Abacoa is a community in Palm Beach County in the U.S. state of Florida, within the outer city limits of Jupiter. Construction began in 1997 on land once owned by the American businessman John D. MacArthur. The development is an example of the New Urbanism architectural movement in Florida.

History
Abacoa was conceived in 1993, when the MacArthur Foundation proposed the plan to the county of Palm Beach, to be executed on land from MacArthur's endowment.
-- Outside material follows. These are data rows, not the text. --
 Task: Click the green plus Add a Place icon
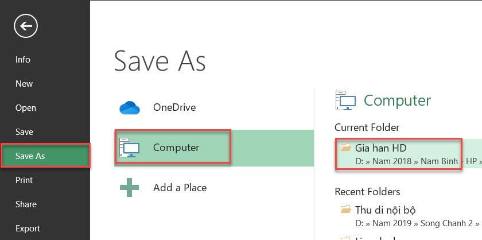click(130, 188)
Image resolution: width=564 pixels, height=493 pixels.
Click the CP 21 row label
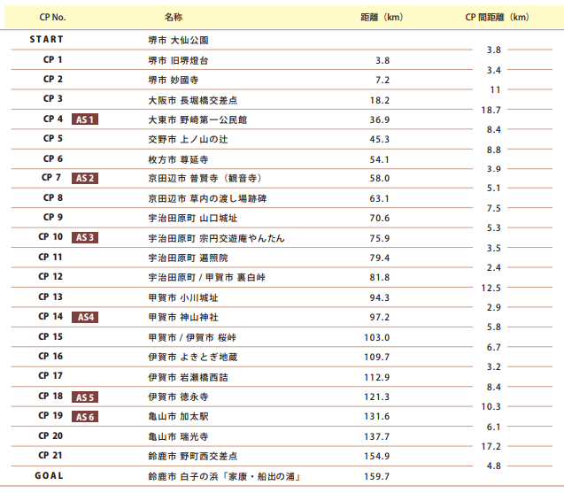pos(52,456)
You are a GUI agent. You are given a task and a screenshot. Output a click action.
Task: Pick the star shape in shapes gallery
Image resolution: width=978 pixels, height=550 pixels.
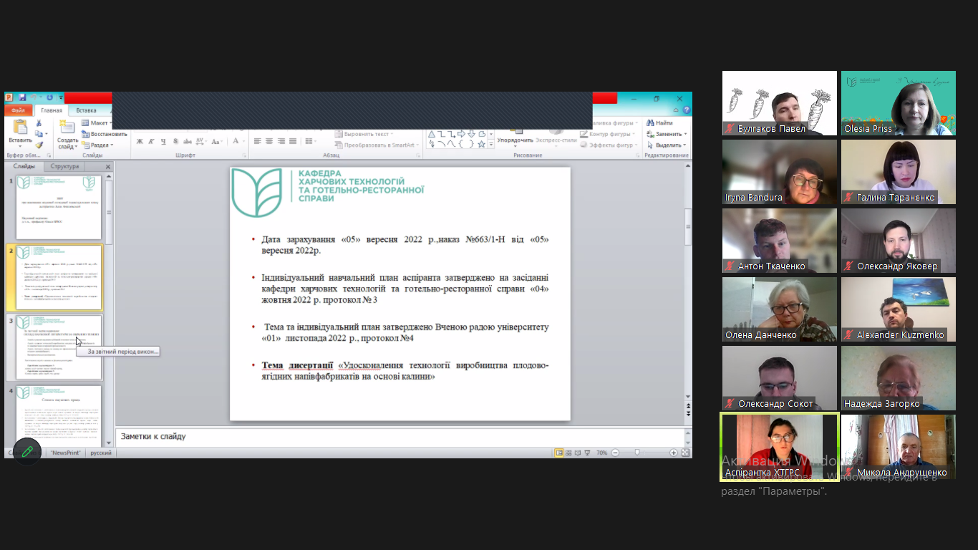click(x=481, y=144)

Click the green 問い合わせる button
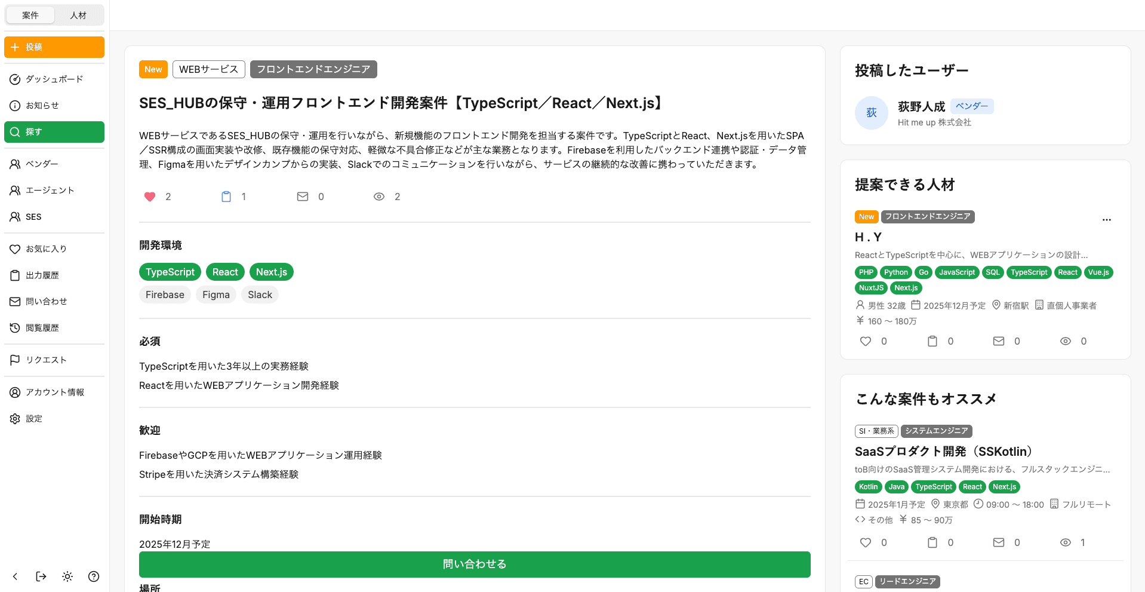point(475,564)
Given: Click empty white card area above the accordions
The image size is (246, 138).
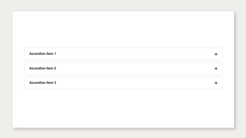Looking at the screenshot, I should pos(123,29).
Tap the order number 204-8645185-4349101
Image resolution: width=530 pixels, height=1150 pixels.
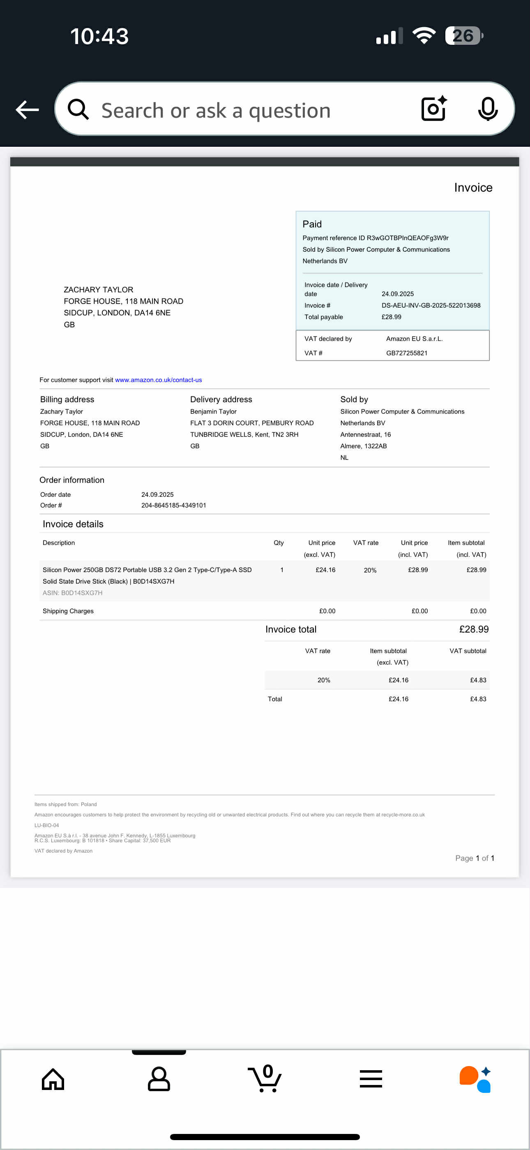[174, 505]
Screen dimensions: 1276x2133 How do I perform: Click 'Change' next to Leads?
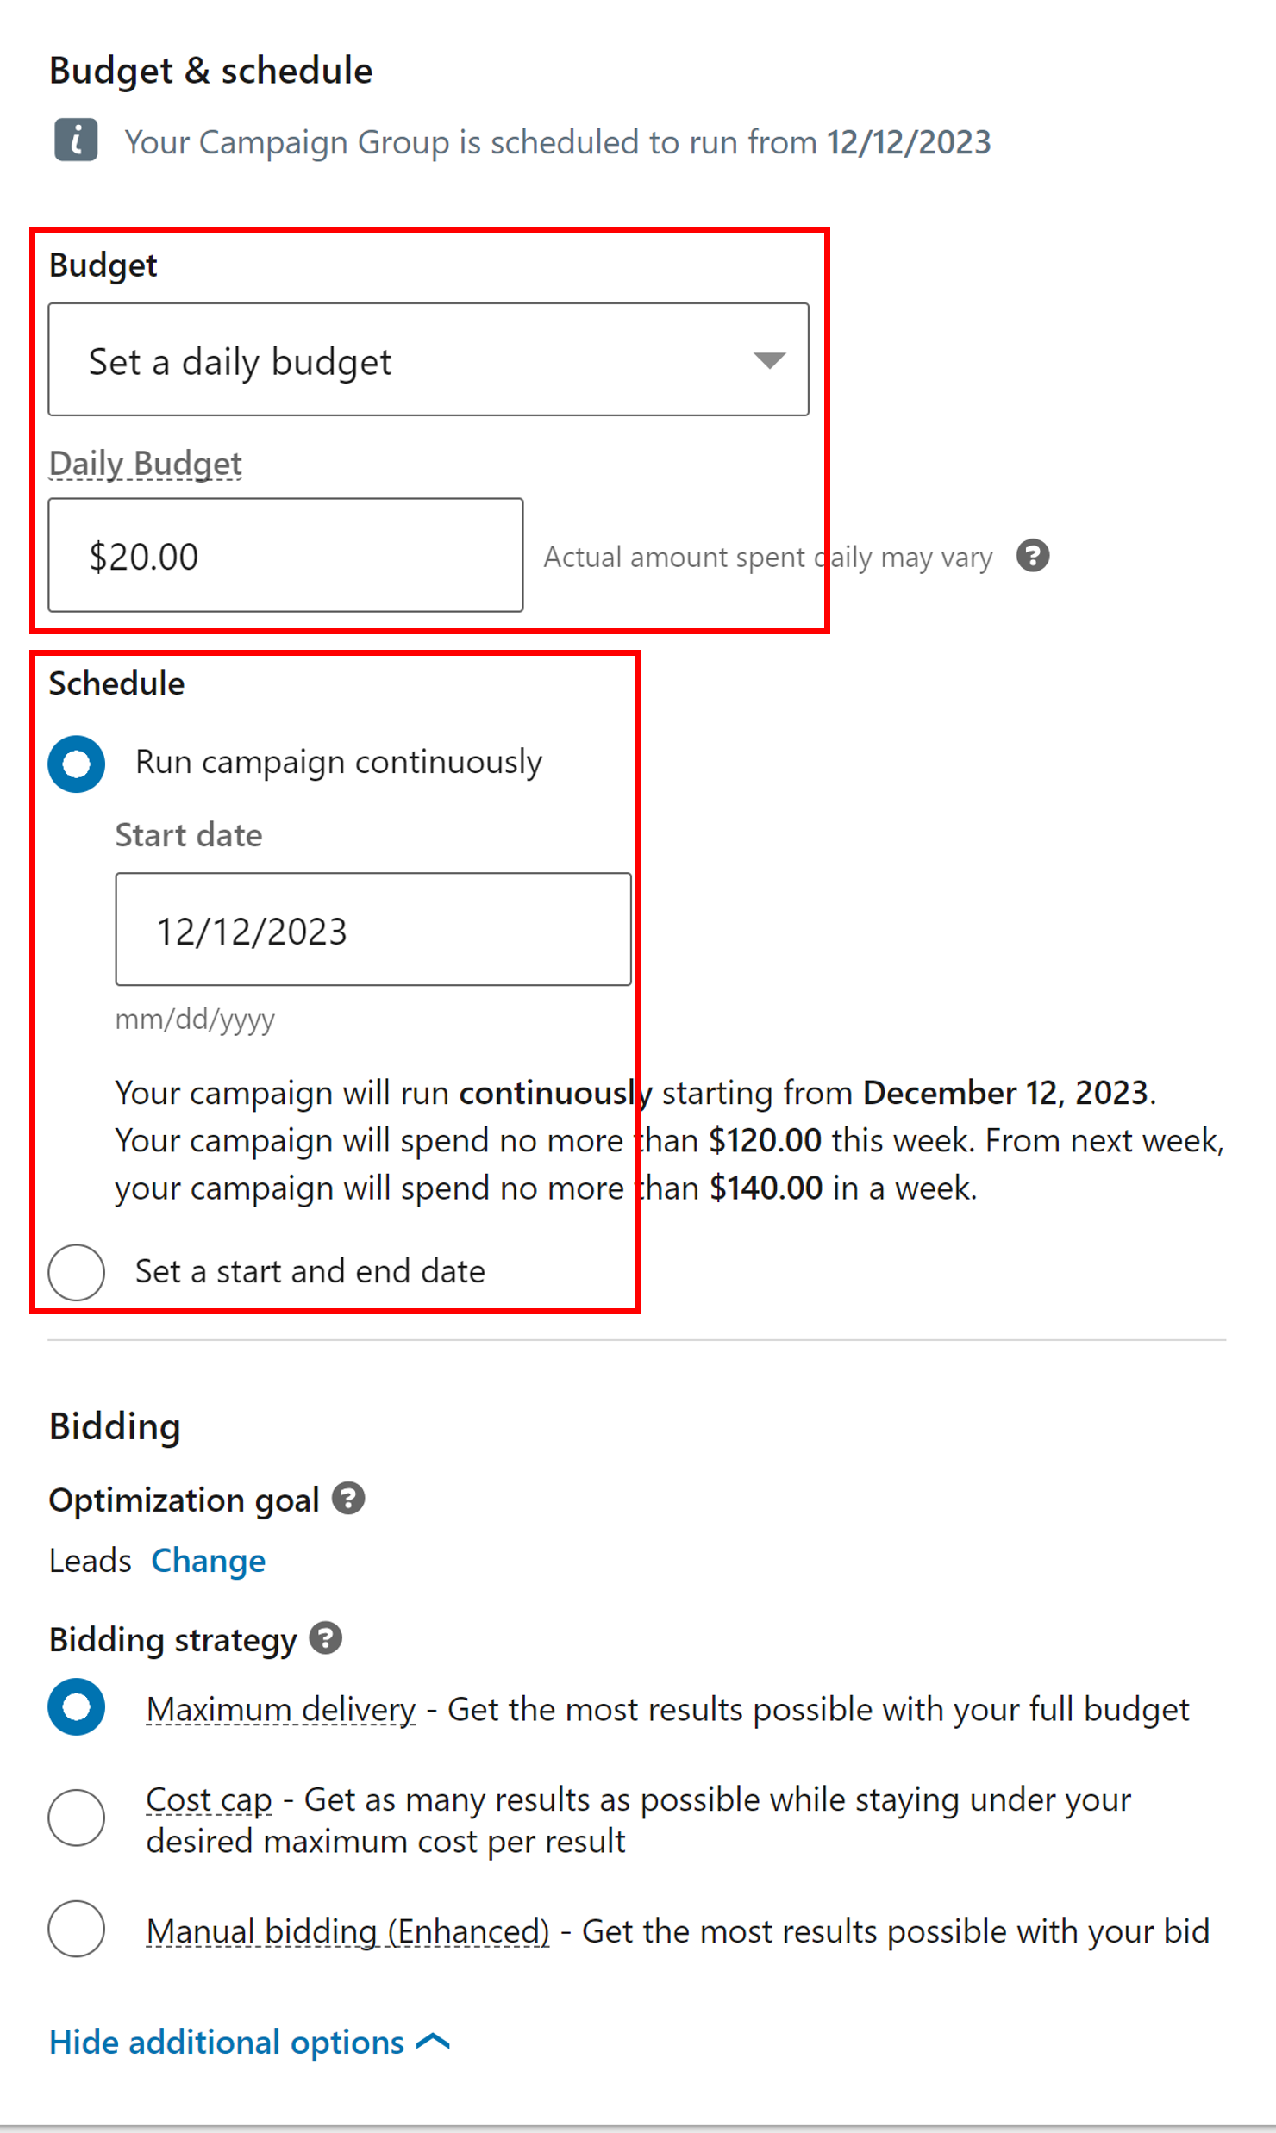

The Foundation opted to partner with a developer, maintaining a 35% minority stake in the project.

Initial home sales were brisk, with 4,000 of 6,000 units built as of 2009. However, tenancy of retail spaces in Abacoa Town Center were sluggish, with a third of 40-some storefronts, as well as the center's movie theater, shuttered as of 2007. Also noted was residents' displeasure that a number of the open establishments were bars that locals found disruptive.

The name derives from that of a village of the Jaega tribe of Native Americans, who were present in the area at the time of Spanish contact.

Culture
Since 2002, Abacoa has hosted the annual Fiesta Maya, based on the traditions of the highland Guatemala town of Jacaltenango, with the participation of the local Jacaltec community as well as students from Florida Atlantic University's Harriet L. Wilkes Honors College.

Planning
Abacoa is split into 17 different neighborhoods, each containing its own style of architecture. At peak, management anticipates Abacoa will contain 6,073 residences, and about 3 million square feet of commercial space.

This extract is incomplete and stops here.